Book launch and discussion with Neil Brenner, Nikos Katsikis, Grga Bašić (Urban Theory Lab, University Chicago), Anke Hagemann and Philipp Misselwitz (Habitat Unit, TU Berlin), Clemens Finkelstein (LMU Munich)

How can we decipher the geographies of planetary urbanization in an era of climate breakdown? What role do non-city spaces play in this process? As cities increasingly depend on distant agricultural regions, mining zones, energy corridors, and large-scale logistical networks for their metabolic needs, the conceptual and representational tools through which we apprehend the urban condition must be fundamentally reimagined. Two new books by researchers in the Urban Theory Lab (UTL) approach these challenges by combining new ideas on critical urban theory, analyses of capitalist geohistory, and various forms of experimental cartography and geovisualization.

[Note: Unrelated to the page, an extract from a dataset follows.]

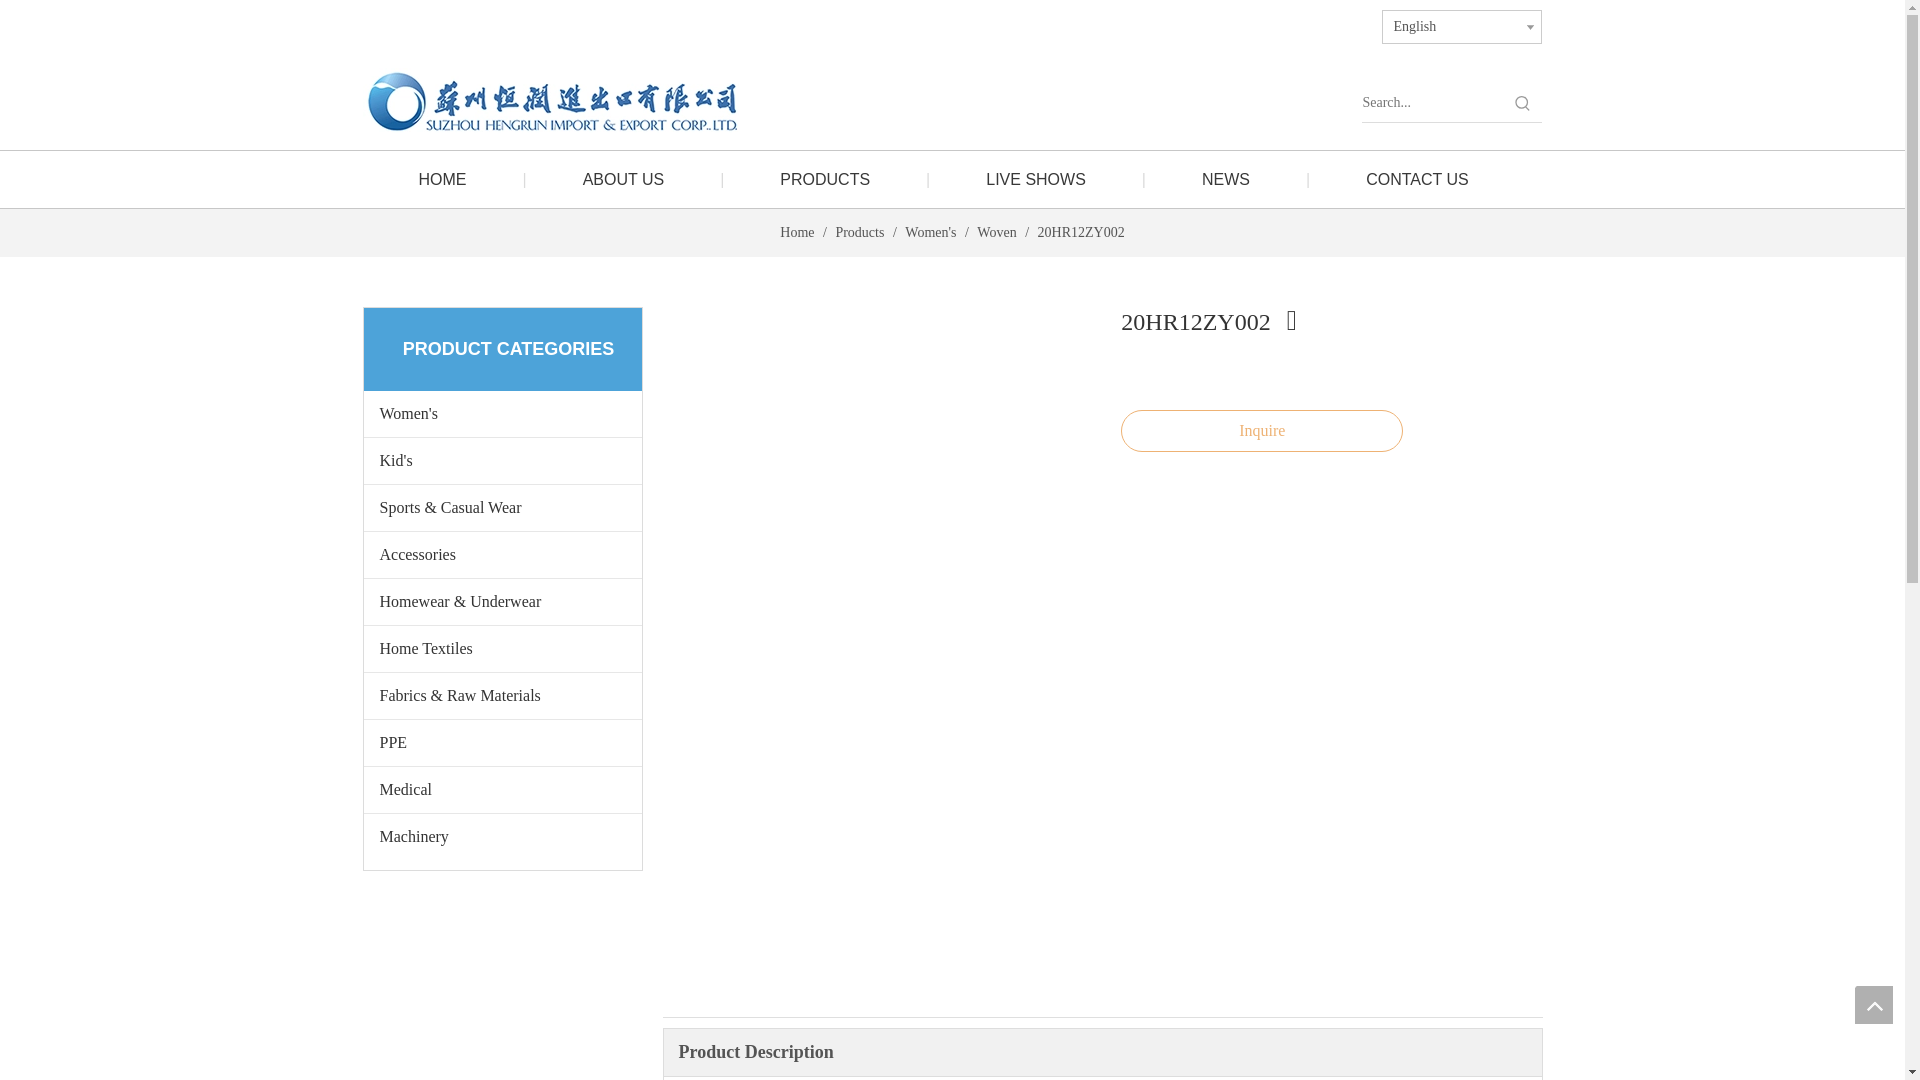 Image resolution: width=1920 pixels, height=1080 pixels. What do you see at coordinates (824, 180) in the screenshot?
I see `PRODUCTS` at bounding box center [824, 180].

Environments of Planetary Urbanization. Neil Brenner, Swarnabh Ghosh, Nikos Katsikis (JOVIS, 2025) What role do spaces beyond the city play in urbanization? How have such spaces been transformed during the geohistory of capitalism? This volume brings together texts collaboratively produced by three researchers in the Urban Theory Lab to address these questions. Planetary urbanization is understood here not only with reference to the global expansion and proliferation of cities, but as an evolving web of metabolic relations between cities and the diverse operational landscapes that support them across the earth. Through studies of operational landscapes in various regions of the world and critical analyses of inherited approaches to urban theory, the authors portray capitalist urbanization as a metabolic monstrosity that degrades the biospheric foundations of both human and nonhuman life.

Data-Spheres of Planetary Urbanization. Grga Bašić, Neil Brenner, Mariano Gomez-Luque, Nikos Katsikis (JOVIS, 2026) How can we map the urbanization of the planet in an era of climate breakdown? The Urban Theory Lab’s Data-Spheres of Planetary Urbanization confronts this question by assembling a series of experimental visualizations of the worldwide urban fabric. This book reverses the mainstream, city-centric perspective on urbanization, showing, instead, that the world of contemporary urbanization encompasses much of the planet, including apparently remote areas, wildlands, and oceans. Cities are not only producers of value, but also entropic black holes that consume surpluses produced elsewhere and project waste back into the planetary biosphere. Non-city spaces are, correspondingly, the metabolic bases of planetary urbanization.